Cite as: http://hdl.handle.net/21.11116/0000-0004-A6B2-7
Abstract
Remote gray matter pathology has been suggested rostral to the compression site in cervical spondylotic myelopathy (CSM). We therefore assessed neurodegeneration in the gray matter ventral and dorsal horns. Twenty patients with CSM and 18 healthy subjects underwent a high-resolution structural and diffusion magnetic resonance imaging protocol at vertebra C2/C3. Patients received comprehensive clinical assessments. T2*-weighted data provided cross-sectional area measurements of gray matter ventral and dorsal horns to identify atrophy. At the identical location, mean diffusivity (MD) and fractional anisotropy (FA) determined the microstructural integrity. Finally, the relationships between neurodegeneration occurring in the gray and white matter and clinical impairment were investigated. Patients suffered from mild-to-moderate CSM with mainly sensory impairment. In the ventral horns, cross-sectional area was not reduced (p = 0.863) but MD was increased (p = 0.045). The magnitude of MD changes within the ventral horn was associated with white matter diffusivity changes (MD: p = 0.013; FA: p = 0.028) within the lateral corticospinal tract.

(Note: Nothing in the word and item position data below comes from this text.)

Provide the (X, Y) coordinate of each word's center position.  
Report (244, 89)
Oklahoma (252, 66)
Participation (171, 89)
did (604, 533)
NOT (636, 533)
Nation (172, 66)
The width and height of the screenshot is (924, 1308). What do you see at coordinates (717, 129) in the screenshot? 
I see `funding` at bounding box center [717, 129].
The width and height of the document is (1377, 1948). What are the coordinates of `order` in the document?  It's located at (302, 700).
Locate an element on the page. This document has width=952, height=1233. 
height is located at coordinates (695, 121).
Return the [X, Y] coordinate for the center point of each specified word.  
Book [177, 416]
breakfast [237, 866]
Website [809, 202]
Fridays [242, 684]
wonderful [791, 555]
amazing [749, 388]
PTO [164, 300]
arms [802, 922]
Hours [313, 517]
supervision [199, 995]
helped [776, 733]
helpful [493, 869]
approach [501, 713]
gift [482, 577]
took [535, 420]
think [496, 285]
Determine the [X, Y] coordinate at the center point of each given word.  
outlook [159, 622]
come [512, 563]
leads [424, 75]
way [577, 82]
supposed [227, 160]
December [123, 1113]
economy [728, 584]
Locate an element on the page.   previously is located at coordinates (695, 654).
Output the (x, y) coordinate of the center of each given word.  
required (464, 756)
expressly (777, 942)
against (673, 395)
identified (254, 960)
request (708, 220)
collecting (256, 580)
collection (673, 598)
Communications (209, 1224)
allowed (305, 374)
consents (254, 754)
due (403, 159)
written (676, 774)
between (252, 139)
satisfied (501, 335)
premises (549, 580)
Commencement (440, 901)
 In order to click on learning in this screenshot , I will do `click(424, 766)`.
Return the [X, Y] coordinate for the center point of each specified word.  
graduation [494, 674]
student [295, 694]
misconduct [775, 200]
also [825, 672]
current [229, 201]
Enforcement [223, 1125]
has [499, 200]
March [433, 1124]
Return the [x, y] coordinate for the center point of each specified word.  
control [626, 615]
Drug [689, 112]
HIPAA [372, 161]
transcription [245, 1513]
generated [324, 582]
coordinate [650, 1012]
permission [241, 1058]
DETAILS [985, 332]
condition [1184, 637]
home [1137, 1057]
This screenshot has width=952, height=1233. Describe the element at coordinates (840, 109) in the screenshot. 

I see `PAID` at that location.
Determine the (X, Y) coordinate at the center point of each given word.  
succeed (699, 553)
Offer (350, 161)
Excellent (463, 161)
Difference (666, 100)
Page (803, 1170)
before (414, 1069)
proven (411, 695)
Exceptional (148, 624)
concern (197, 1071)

In contrast, dorsal horn cross-sectional area was reduced by 16.0% (p < 0.001) without alterations in diffusivity indices, compared with controls. No associations between the magnitude of ventral and dorsal horn neurodegeneration and clinical impairment were evident. Focal cord gray matter pathology is evident remote to the compression site in vivo in CSM patients. Microstructural changes in the ventral horns (i.e., motoneurons) related to corticospinal tract integrity in the absence of atrophy and marked motor impairment. Dorsal horn atrophy corresponded to main clinical representation of sensory impairment. Thus, neuroimaging biomarkers of cord gray matter integrity reveal focal neurodegeneration prior to marked clinical impairment and thus could serve as predictors of ensuing impairment in CSM patients.